Old Forester Served Me the Bourbon it Made for Kingsman: The Golden Circle and it was Classy as Hell

Note to The Emoji Movie: if you’re going to inundate your film with product placement, at least have it be a well-made alcoholic beverage. Perhaps Sony’s app-plugging cinematic disaster would have more than a 6% on Rotten Tomatoes (and a 10 on Metacritic!) if it had a boozy sponsor and got the critics rip-roaring drunk at screenings.
Not that Old Forester and Kingsman: The Golden Circle serve me to excess at San Diego Comic-Con. They end up pouring me a very reasonable amount of the new Statesman Bourbon the distillery crafted for the film, more than a week before the whiskey’s global release.
The sequel to Matthew Vaughn’s surprise-hit 2014 action comedy brought a big presence to Comic-Con, but their best stunt happens away from the hubbub of the convention center, at the 207 Bar on the ground floor of the Hard Rock Hotel.

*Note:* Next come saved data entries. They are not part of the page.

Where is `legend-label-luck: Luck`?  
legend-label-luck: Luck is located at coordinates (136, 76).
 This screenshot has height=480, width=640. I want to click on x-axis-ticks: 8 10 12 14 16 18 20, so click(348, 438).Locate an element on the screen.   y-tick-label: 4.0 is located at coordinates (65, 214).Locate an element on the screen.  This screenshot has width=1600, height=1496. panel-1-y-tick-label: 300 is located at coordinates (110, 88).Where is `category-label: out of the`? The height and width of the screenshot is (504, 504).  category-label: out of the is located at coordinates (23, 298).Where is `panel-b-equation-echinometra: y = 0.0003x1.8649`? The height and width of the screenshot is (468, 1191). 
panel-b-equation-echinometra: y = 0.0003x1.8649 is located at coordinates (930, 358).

I find it hard to believe that anything classy could happen at a Hard Rock Hotel—the company’s the poster child for soulless globalization—but when I stroll up to the front door and notice the dim lights and general paucity of people, I feel more of a privileged vibe than I would feel from the weekend’s other press events and secret screenings. There is, after all, something about a speakeasy that still resonates with the American spirit, even all these years after Prohibition. Whether that something is “the thrill of rule-breaking and independence” or “national shame over substance use” is hard to tell.
I step inside the bar and seat myself at a high-top table; I’ve arrived too late to politely insert myself into the discussion Old Forester’s master taster was leading over by some couches. I catch the eye of Michael Braun, another member of the distillery’s crew, and he strides over to get me situated. “Can we get this guy a coin?” he asks the bartender as he shakes my hand.

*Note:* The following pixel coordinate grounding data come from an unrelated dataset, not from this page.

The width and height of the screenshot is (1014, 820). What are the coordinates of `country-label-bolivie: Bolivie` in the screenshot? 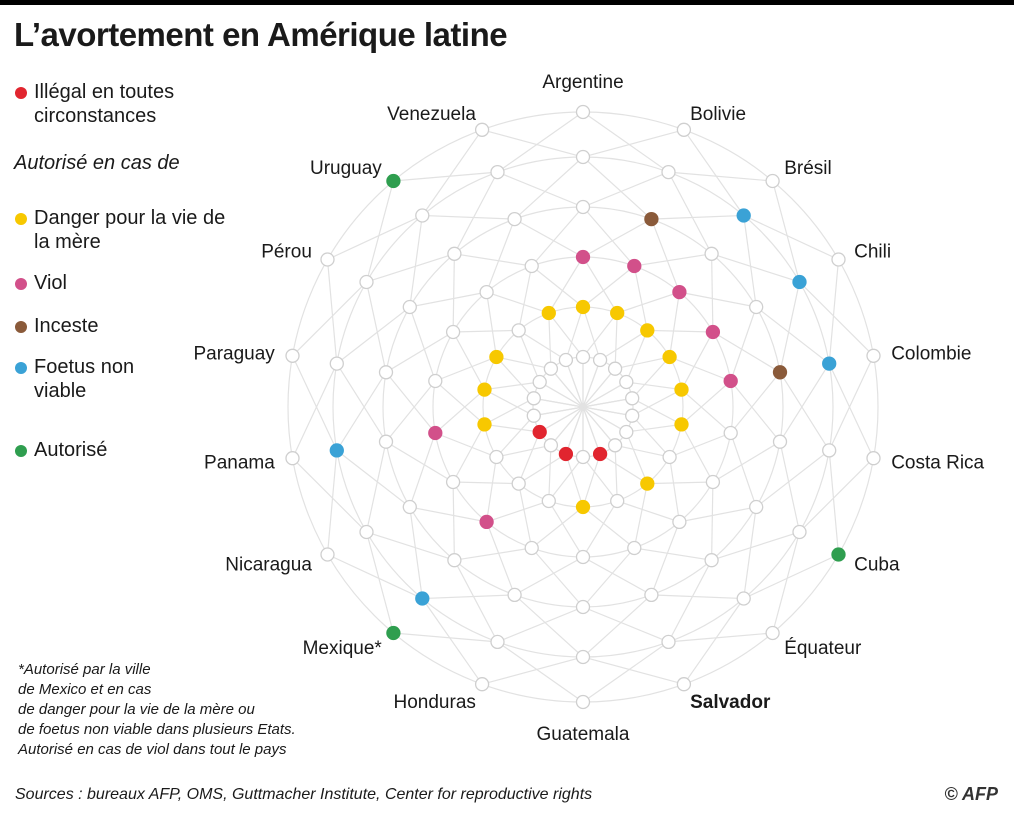 It's located at (718, 114).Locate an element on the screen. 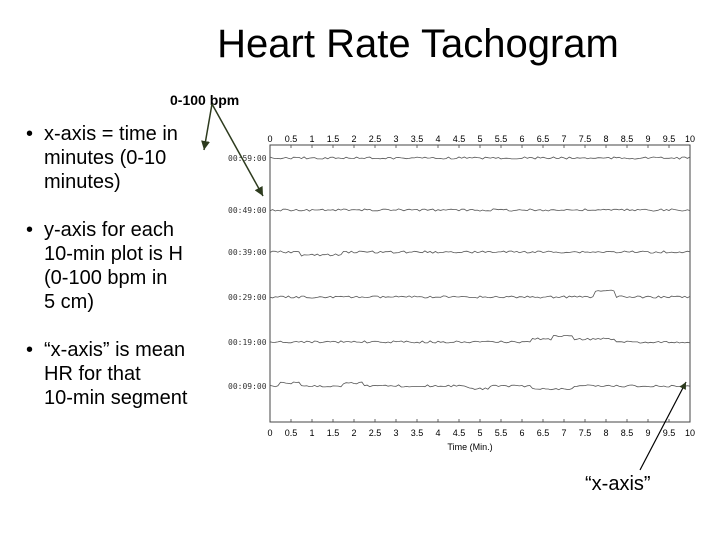 This screenshot has width=720, height=540. bullet-item: x-axis = time in minutes (0-10 minutes) is located at coordinates (126, 158).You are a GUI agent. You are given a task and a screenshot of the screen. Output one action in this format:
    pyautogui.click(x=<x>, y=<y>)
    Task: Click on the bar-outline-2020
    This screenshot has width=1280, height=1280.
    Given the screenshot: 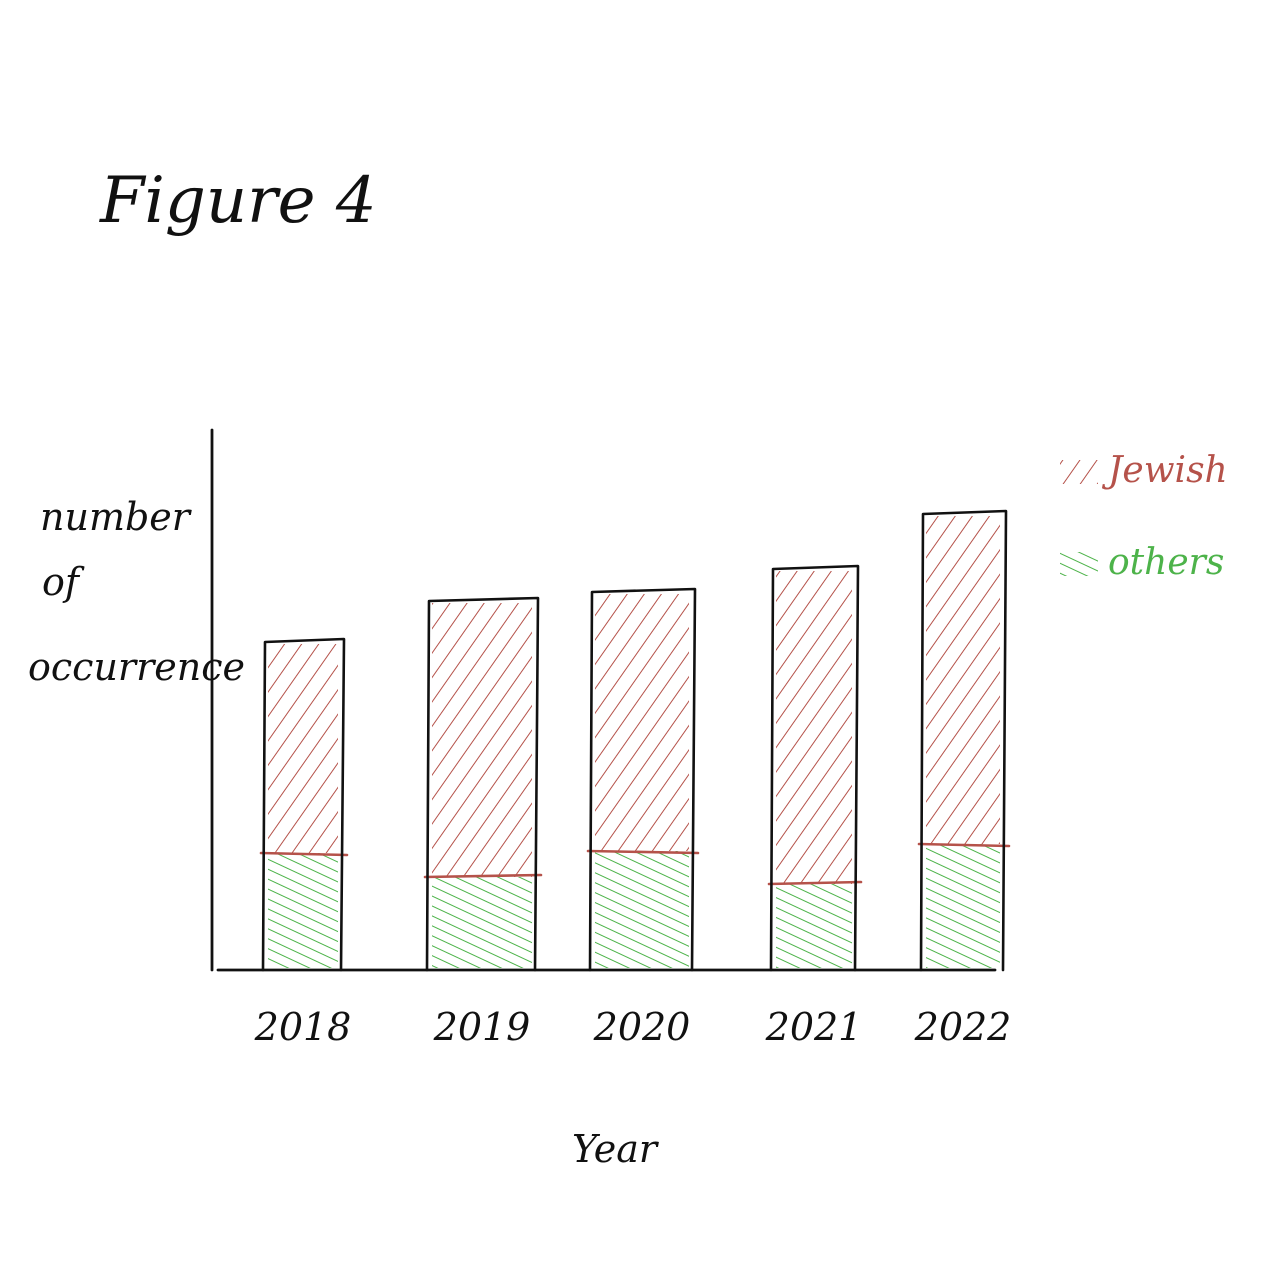 What is the action you would take?
    pyautogui.click(x=642, y=780)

Anton Chigurh once asked, “What’s the most you ever lost on a coin toss?” I generally don’t bet on such frivolous things I can’t control—I save that money for Shane Ryan’s totally serious, not-ridiculous-at-all sports pools—but here the outcome would determine what cocktail would start my Friday afternoon. The black side of the coin Braun presents me reads “Kingsman” in gold lettering, and the gold side featured an elegant, embossed “S” for “Statesman.” I give it a gentle flip, not wanting the heavy metal to damage anything with a big fall, and it lands Kingsman side up. The British-inspired Kingsman Tea Sling it’ll be.
In case you haven’t seen the trailer, Kingsman: The Golden Circle takes place largely in America after the destruction of the titular British spy organization’s countryside manor headquarters. Their doomsday protocol features a safe that contains a single bottle of bourbon, a secret code that leads Eggsy (Taron Egerton) and Merlin (Mark Strong) to the Statesmen, their counterparts across the Atlantic. The Kingsmen use a tailor shop as their front; the Statesmen use a whiskey distillery. It was, according to a clip I’m shown at the event, the most American business Matthew Vaughn could contemplate.
But Vaughn, being a filmmaker, knows little about bourbon. So for authenticity’s sake (and, I assume, with the encouragement of 20th Century Fox’s business affairs and marketing teams), he sought out a partner to create a bourbon for the movie. Enter Old Forester, with whom Vaughn fittingly became acquainted at a cocktail party.
“The reason why this made the most sense for Old Forester is that the doomsday protocol was, in the scene, was a bottle of whiskey from 1919,” Braun tells me. “In 1919, there was only one brand of bourbon that this could’ve been, which is Old Forester. ‘Cause Old Forester is the only bourbon that was produced before, during, and after the Prohibition.”